Reproduce each of the following items line for line, with no changes.

-=-=-=-=-

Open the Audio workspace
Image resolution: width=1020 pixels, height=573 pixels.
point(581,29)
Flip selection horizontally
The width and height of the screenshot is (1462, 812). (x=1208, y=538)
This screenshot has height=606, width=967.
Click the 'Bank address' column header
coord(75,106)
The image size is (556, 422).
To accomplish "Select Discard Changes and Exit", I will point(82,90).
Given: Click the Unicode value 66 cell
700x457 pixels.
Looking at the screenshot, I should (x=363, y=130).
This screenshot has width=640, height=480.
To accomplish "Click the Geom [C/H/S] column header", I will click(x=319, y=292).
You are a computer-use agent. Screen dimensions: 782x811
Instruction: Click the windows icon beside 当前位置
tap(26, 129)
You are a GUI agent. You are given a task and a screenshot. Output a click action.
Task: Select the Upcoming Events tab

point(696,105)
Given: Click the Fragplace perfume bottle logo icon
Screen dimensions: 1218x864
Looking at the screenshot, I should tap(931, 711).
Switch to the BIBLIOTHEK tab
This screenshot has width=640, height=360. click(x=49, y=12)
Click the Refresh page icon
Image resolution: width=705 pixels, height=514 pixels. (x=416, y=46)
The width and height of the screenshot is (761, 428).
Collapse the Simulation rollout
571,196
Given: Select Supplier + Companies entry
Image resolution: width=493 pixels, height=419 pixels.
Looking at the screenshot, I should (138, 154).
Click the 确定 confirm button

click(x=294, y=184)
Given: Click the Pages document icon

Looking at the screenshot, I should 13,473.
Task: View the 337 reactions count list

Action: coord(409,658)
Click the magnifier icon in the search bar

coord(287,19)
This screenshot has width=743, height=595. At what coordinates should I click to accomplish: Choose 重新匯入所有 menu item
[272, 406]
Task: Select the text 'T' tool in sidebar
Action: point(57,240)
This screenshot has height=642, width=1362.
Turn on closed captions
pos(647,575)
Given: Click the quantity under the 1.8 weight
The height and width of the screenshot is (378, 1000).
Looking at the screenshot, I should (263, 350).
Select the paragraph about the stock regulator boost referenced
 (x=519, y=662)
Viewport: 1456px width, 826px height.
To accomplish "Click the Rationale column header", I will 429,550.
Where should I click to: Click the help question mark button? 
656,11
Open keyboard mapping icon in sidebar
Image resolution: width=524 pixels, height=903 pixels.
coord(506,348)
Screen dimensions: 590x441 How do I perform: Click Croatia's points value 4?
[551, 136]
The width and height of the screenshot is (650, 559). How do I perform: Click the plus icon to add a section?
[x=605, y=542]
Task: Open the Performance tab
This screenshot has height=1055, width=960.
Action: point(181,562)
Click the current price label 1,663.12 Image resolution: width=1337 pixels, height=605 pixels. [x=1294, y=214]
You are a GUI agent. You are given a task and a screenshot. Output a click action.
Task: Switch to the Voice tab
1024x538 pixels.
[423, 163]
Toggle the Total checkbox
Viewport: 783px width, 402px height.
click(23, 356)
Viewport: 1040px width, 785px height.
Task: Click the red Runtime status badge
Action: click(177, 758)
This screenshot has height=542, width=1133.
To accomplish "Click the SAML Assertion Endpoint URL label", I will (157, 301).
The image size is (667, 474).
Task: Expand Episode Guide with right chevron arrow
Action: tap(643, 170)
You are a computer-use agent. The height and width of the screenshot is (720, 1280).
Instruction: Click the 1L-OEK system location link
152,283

-=-=-=-=-

> OUTPUT OF THE EXERCISE
Open the Audio workspace
Image resolution: width=1020 pixels, height=573 pixels.
point(581,29)
Flip selection horizontally
The width and height of the screenshot is (1462, 812). (x=1208, y=538)
This screenshot has height=606, width=967.
Click the 'Bank address' column header
coord(75,106)
The image size is (556, 422).
To accomplish "Select Discard Changes and Exit", I will point(82,90).
Given: Click the Unicode value 66 cell
700x457 pixels.
Looking at the screenshot, I should (x=363, y=130).
This screenshot has width=640, height=480.
To accomplish "Click the Geom [C/H/S] column header", I will click(x=319, y=292).
You are a computer-use agent. Screen dimensions: 782x811
Instruction: Click the windows icon beside 当前位置
tap(26, 129)
You are a GUI agent. You are given a task and a screenshot. Output a click action.
Task: Select the Upcoming Events tab

point(696,105)
Given: Click the Fragplace perfume bottle logo icon
Screen dimensions: 1218x864
Looking at the screenshot, I should tap(931, 711).
Switch to the BIBLIOTHEK tab
This screenshot has width=640, height=360. click(x=49, y=12)
Click the Refresh page icon
Image resolution: width=705 pixels, height=514 pixels. (x=416, y=46)
The width and height of the screenshot is (761, 428).
Collapse the Simulation rollout
571,196
Given: Select Supplier + Companies entry
Image resolution: width=493 pixels, height=419 pixels.
Looking at the screenshot, I should (138, 154).
Click the 确定 confirm button

click(x=294, y=184)
Given: Click the Pages document icon

Looking at the screenshot, I should 13,473.
Task: View the 337 reactions count list

Action: coord(409,658)
Click the magnifier icon in the search bar

coord(287,19)
This screenshot has width=743, height=595. At what coordinates should I click to accomplish: Choose 重新匯入所有 menu item
[272, 406]
Task: Select the text 'T' tool in sidebar
Action: point(57,240)
This screenshot has height=642, width=1362.
Turn on closed captions
pos(647,575)
Given: Click the quantity under the 1.8 weight
The height and width of the screenshot is (378, 1000).
Looking at the screenshot, I should (263, 350).
Select the paragraph about the stock regulator boost referenced
 (x=519, y=662)
Viewport: 1456px width, 826px height.
To accomplish "Click the Rationale column header", I will 429,550.
Where should I click to: Click the help question mark button? 
656,11
Open keyboard mapping icon in sidebar
Image resolution: width=524 pixels, height=903 pixels.
coord(506,348)
Screen dimensions: 590x441 How do I perform: Click Croatia's points value 4?
[551, 136]
The width and height of the screenshot is (650, 559). How do I perform: Click the plus icon to add a section?
[x=605, y=542]
Task: Open the Performance tab
This screenshot has height=1055, width=960.
Action: point(181,562)
Click the current price label 1,663.12 Image resolution: width=1337 pixels, height=605 pixels. [x=1294, y=214]
You are a GUI agent. You are given a task and a screenshot. Output a click action.
Task: Switch to the Voice tab
1024x538 pixels.
[423, 163]
Toggle the Total checkbox
Viewport: 783px width, 402px height.
click(23, 356)
Viewport: 1040px width, 785px height.
Task: Click the red Runtime status badge
Action: click(177, 758)
This screenshot has height=542, width=1133.
To accomplish "Click the SAML Assertion Endpoint URL label", I will (157, 301).
The image size is (667, 474).
Task: Expand Episode Guide with right chevron arrow
Action: tap(643, 170)
You are a computer-use agent. The height and width of the screenshot is (720, 1280).
Instruction: Click the 1L-OEK system location link
152,283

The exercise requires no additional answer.